Les nettoyeurs et nettoyeuses en sous-traitance de plusieurs hôpitaux du pays ont mené une action symbolique pour réclamer une prime corona, au même titre que le personnel hospitalier interne. La FGTB et la CSC, qui dénoncent une discrimination entre deux catégories de travailleurs semblables, demandent réparation au ministre de la Santé. A Anderlecht, une trentaine de syndicalistes distribuaient des tracts devant l'hôpital Erasme. "En décembre, le gouvernement a décidé d'octroyer une prime d'encouragement de 985 euros bruts au personnel hospitalier.
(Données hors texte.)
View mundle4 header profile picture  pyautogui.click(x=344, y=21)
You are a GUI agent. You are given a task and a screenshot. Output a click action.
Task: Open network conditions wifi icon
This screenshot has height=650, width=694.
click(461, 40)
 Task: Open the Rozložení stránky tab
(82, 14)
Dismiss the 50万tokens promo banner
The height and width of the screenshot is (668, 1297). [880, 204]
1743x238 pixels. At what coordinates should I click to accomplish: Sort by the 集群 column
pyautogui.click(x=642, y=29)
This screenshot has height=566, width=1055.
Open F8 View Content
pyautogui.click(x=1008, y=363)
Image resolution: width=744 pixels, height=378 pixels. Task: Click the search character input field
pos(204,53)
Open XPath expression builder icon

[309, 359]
Tout le personnel, sauf les nettoyeurs en sous-traitance", explique Martens Koenraad, secrétaire fédéral de la FGTB en charge du secteur de nettoyage.

"On a d'abord cru à un oubli", poursuit le représentant syndical, "mais nous dénonçons cette injustice depuis le mois de décembre. Nous avons envoyé plusieurs courriers aux députés et ministres concernés qui sont restés sans réponse", ajoute-t-il.

Selon les chiffres de l'Union Générale Belge du Nettoyage (UGBN), il y aurait environ 1 100 travailleurs concernés.

Les syndicats demandent au gouvernement d'octroyer la même prime au personnel de nettoyage externe que celle accordée au personnel interne des hôpitaux. "Dans certains cas, nettoyeurs externes et internes travaillent au même endroit", ajoutent les syndicats, dénonçant la différence de traitement entre deux catégories de travailleurs semblables. D'après l'UGBN, la rectification reviendrait à quelque 970 000 euros. "Pour les nettoyeurs, cette prime ferait vraiment la différence", concluent les syndicats.